## START MATERIAL SHOWN

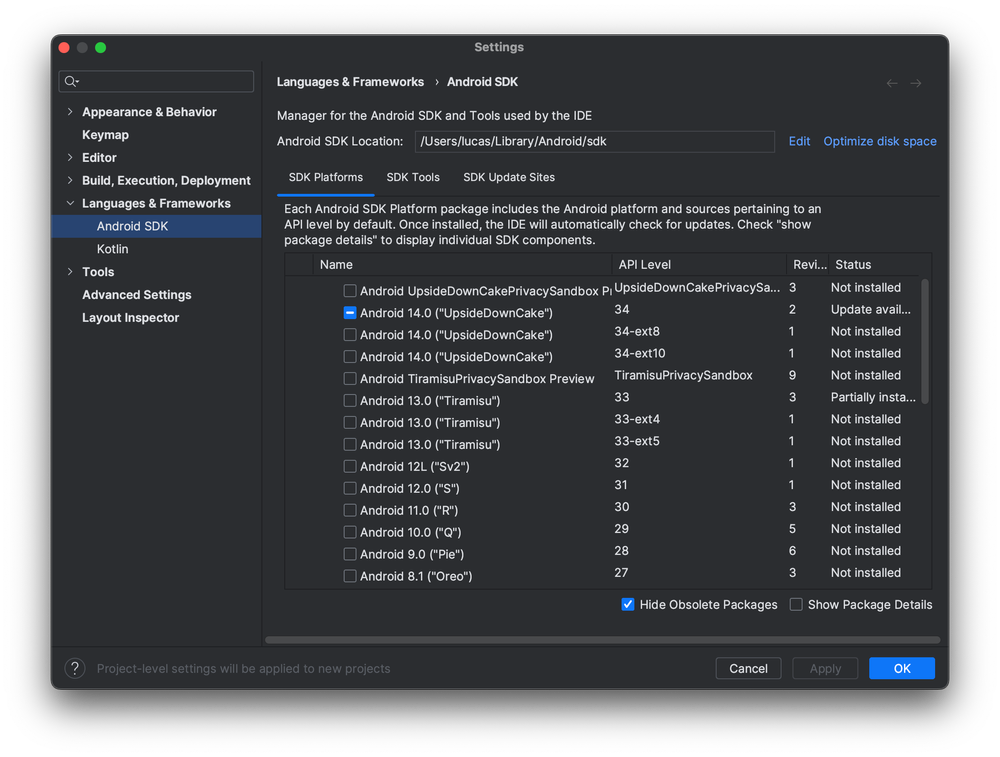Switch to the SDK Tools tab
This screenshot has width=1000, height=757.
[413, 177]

## END MATERIAL SHOWN
## START MATERIAL SHOWN

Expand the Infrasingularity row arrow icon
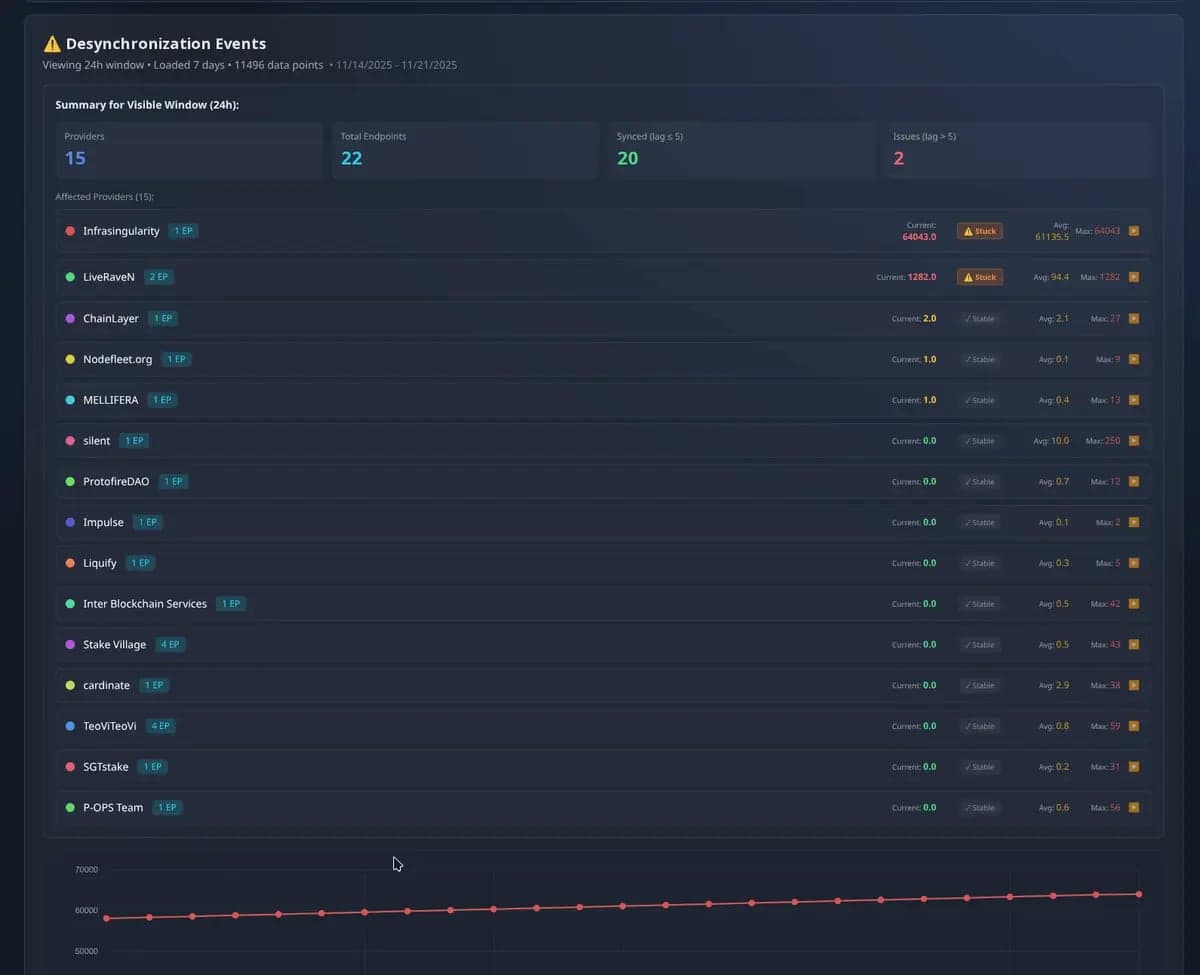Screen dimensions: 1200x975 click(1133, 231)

## END MATERIAL SHOWN

EXERCISE BRIEF
Please count the lines of the records above that contain the word "Expand", with case taken into account, and give only the number.

WORKED SOLUTION
1